MOSCOW, October 2. /TASS/. Grounds for Russia's adherence to a unilateral moratorium on deploying intermediate-range and short-range missiles are disappearing given US actions, but thus far Moscow has not made any new decisions in this regard, Russian Deputy Foreign Minister Sergey Ryabkov told reporters.
"We are witnessing practical actions which, in my opinion, will inevitably lead to the appearance both in Europe and in the Asia-Pacific region of such US-made assets that were previously banned by the Intermediate-Range Nuclear Forces Treaty (INF Treaty - TASS). Accordingly, the rationale for maintaining our moratorium is evaporating.
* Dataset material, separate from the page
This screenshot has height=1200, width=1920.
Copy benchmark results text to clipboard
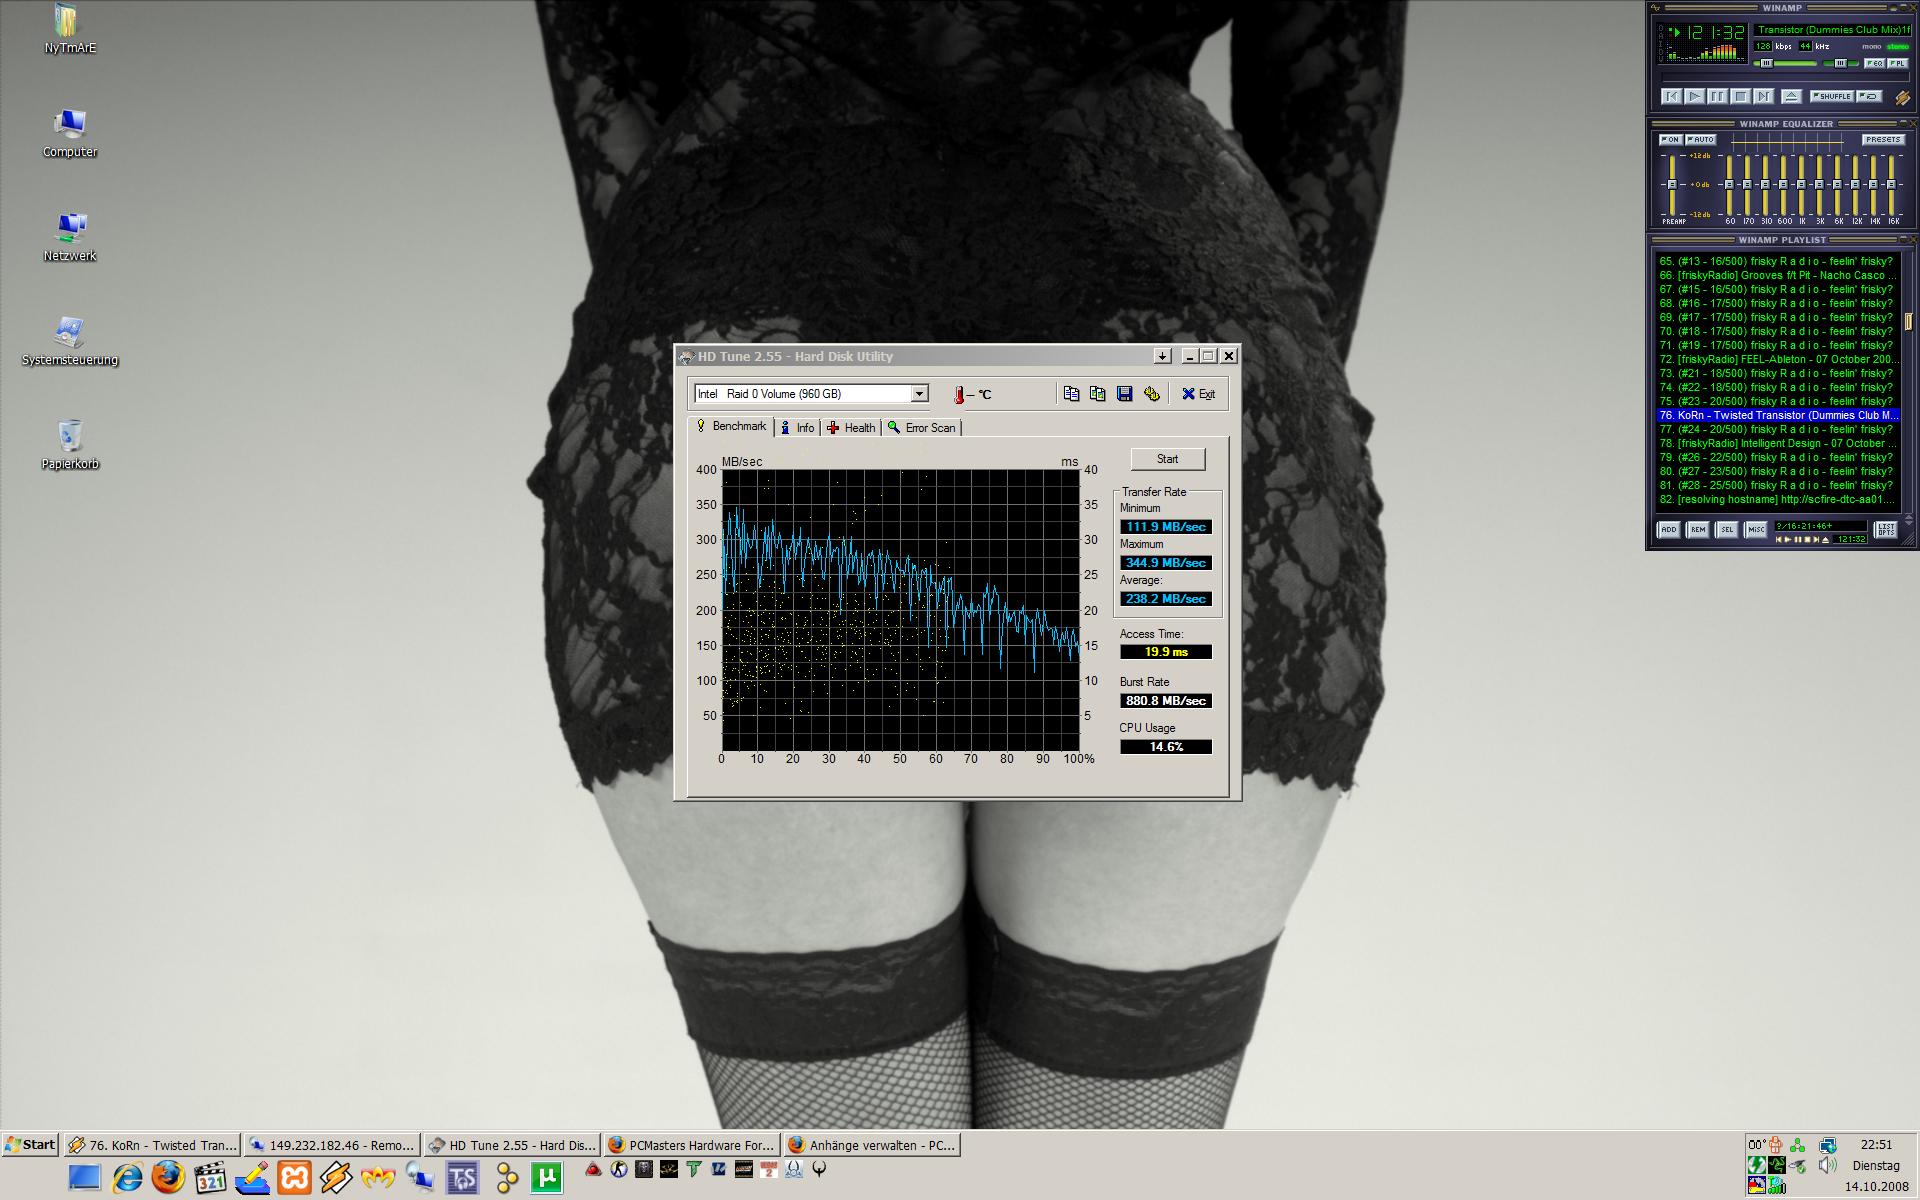coord(1071,394)
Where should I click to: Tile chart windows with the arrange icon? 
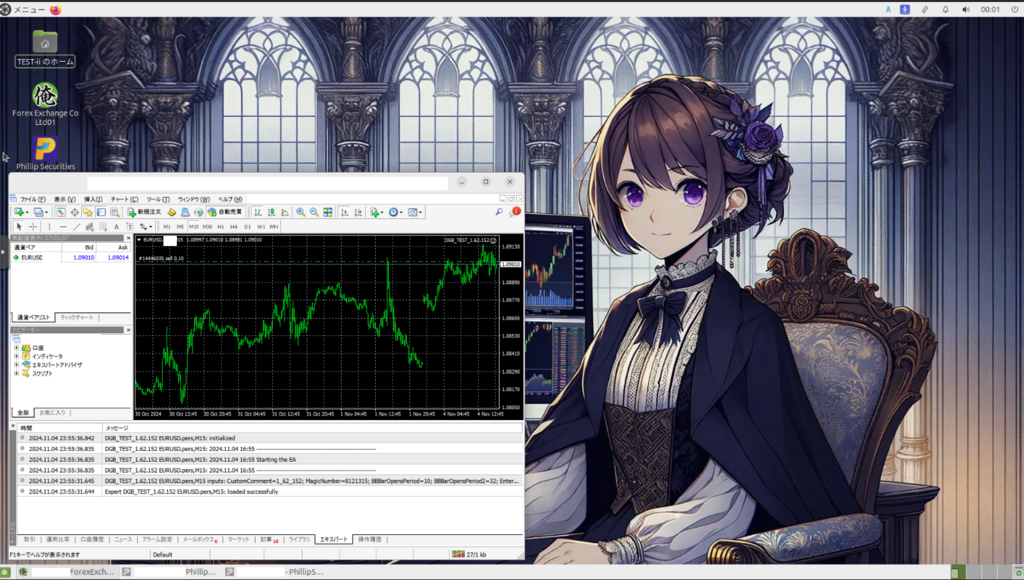(327, 212)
But no practical decisions have been made so far," the senior diplomat said in response to a question from TASS about the deployment of US missile systems, banned by the INF Treaty, on the Danish island of Bornholm in the Baltic Sea.
The diplomat recalled that the unilateral moratorium was announced by Russian President Vladimir Putin. "It was not met with an appropriate response from the US and its Western satellites," the senior diplomat said on the sidelines of the Russia-Latin America Parliamentary Conference.
Earlier, Russian Foreign Ministry Spokeswoman Maria Zakharova said that the US has begun practice drills for transferring to Europe missile systems previously banned under the INF Treaty.
The US suspended its obligations under the Treaty on February 2, 2019, based on Russia's alleged violation of the agreement. Washington first made the announcement in July 2014. According to the US administration, Russia violated the treaty by building the Novator 9M729 missile. Moscow refuted these accusations and presented a number of counterclaims, for example, concerning elements of the US missile defense system in Europe.
In September 2019, it was reported that Putin sent a proposal to the leaders of several countries, including NATO members, to impose a moratorium on the deployment of the INF Treaty in Europe and elsewhere. The US subsequently effectively rejected the initiative.